### Provided records
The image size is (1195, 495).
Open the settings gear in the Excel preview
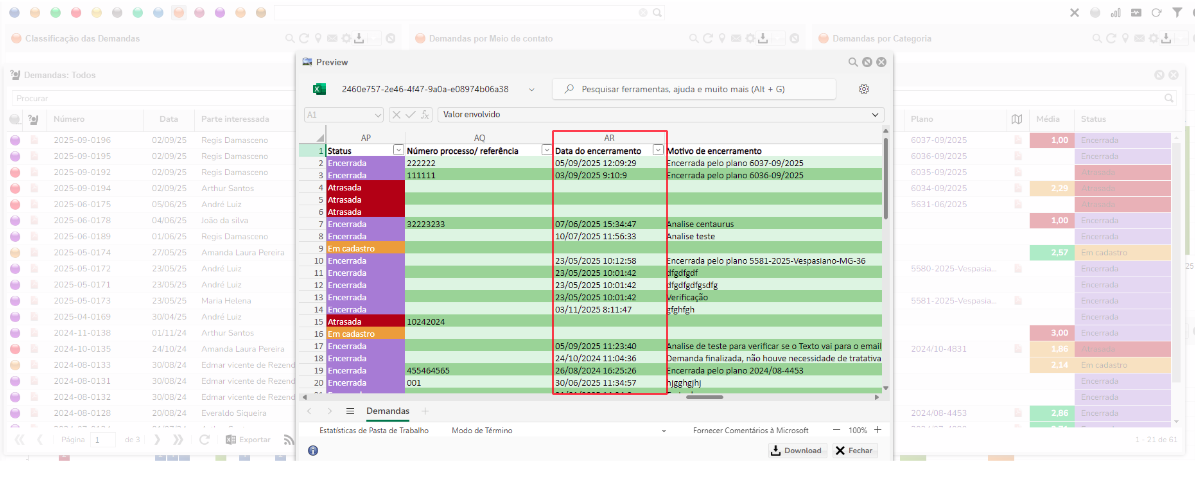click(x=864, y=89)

---

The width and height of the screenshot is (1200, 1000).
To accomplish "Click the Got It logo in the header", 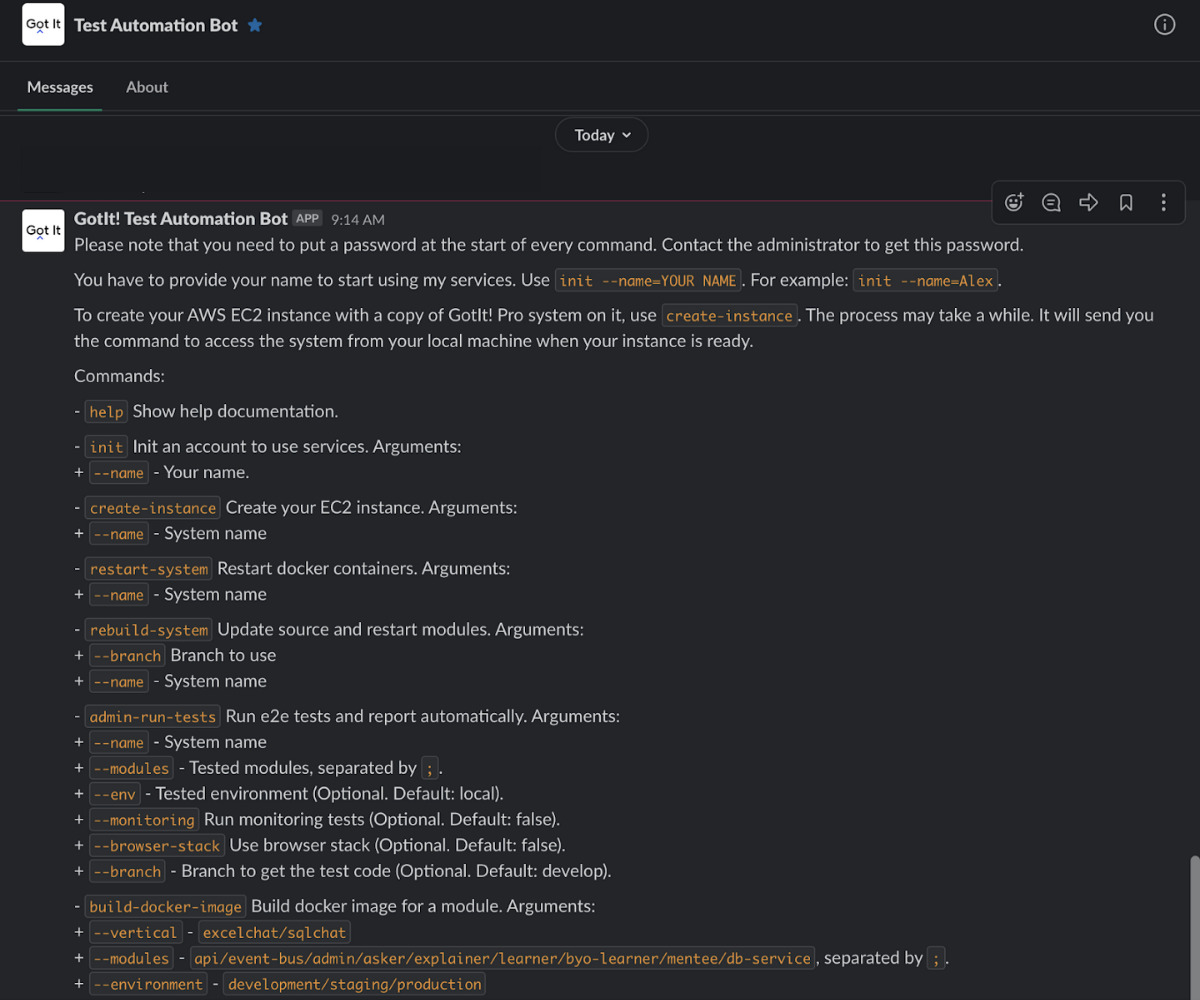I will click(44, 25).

### Your instructions
Could you rescale the stretch from the line containing "The image size is (1195, 495)." through the line containing "click(x=864, y=89)", including both ends? Write those lines out again with their requests, multiply every click coordinate in the answers by 1.9 and round to whole numbers with halves rounded up, and leave out the pictures.

### Task response
The image size is (1195, 495).
Open the settings gear in the Excel preview
click(x=1642, y=169)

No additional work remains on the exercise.